MONDAY, DECEMBER 12 – 7:30 PM – ONE NIGHT ONLY
New York City exists as much in our collective imagination as it does in reality, and this imaginary conception of the city is due in no small part to its history of filmed representation. In this combination lecture and screening, New School for Social Research professor Zed Adams will discuss the role that the John Lindsay administration (1966-1973) played in bringing on-location filming back to NYC in the sixties and seventies. The effect of Lindsay’s administration was immediate and drastic: in the year before he took office, only 11 films were shot in NYC; in the year after, 223 were shot. Moreover, it was during this period that the “grittiness” of NYC came to be embraced on screen–think of MIDNIGHT COWBOY (1969) and THE FRENCH CONNECTION (1971).

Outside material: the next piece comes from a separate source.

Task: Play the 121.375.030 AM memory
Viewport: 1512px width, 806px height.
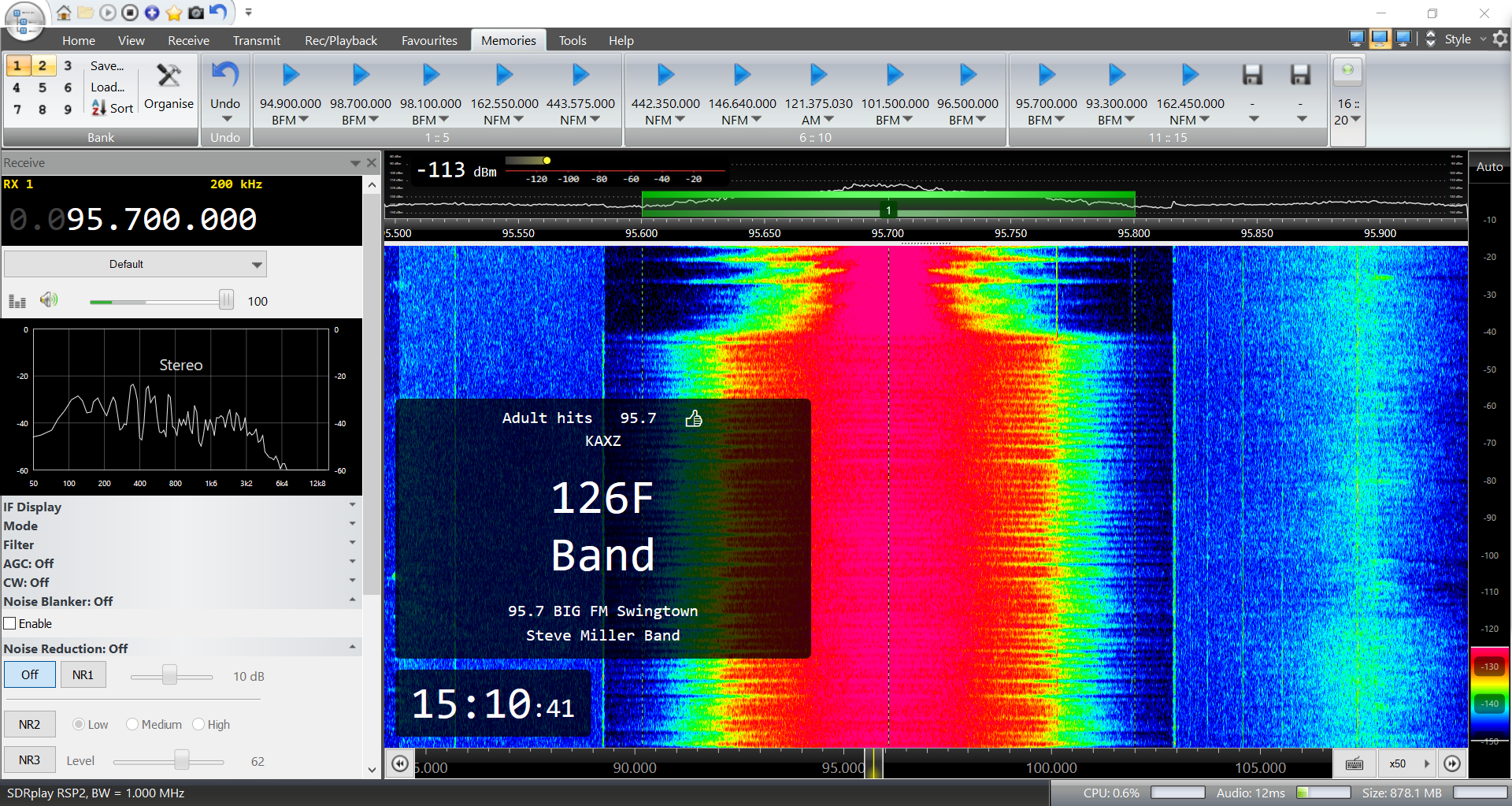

Apart from the lecture, clips will be played from two documentaries from this period: John Peer Nugent’s WHAT IS THE CITY BUT THE PEOPLE? (1969) and GEORGE PLIMPTON’S NEW YORK (1979), originally made for CBC.
Zed Adams is Associate Professor of Philosophy at the New School for Social Research. He is the author of On the Genealogy of Color (Routledge, 2016) and the editor of Giving a Damn: Essays in Conversation with John Haugeland (MIT, 2016).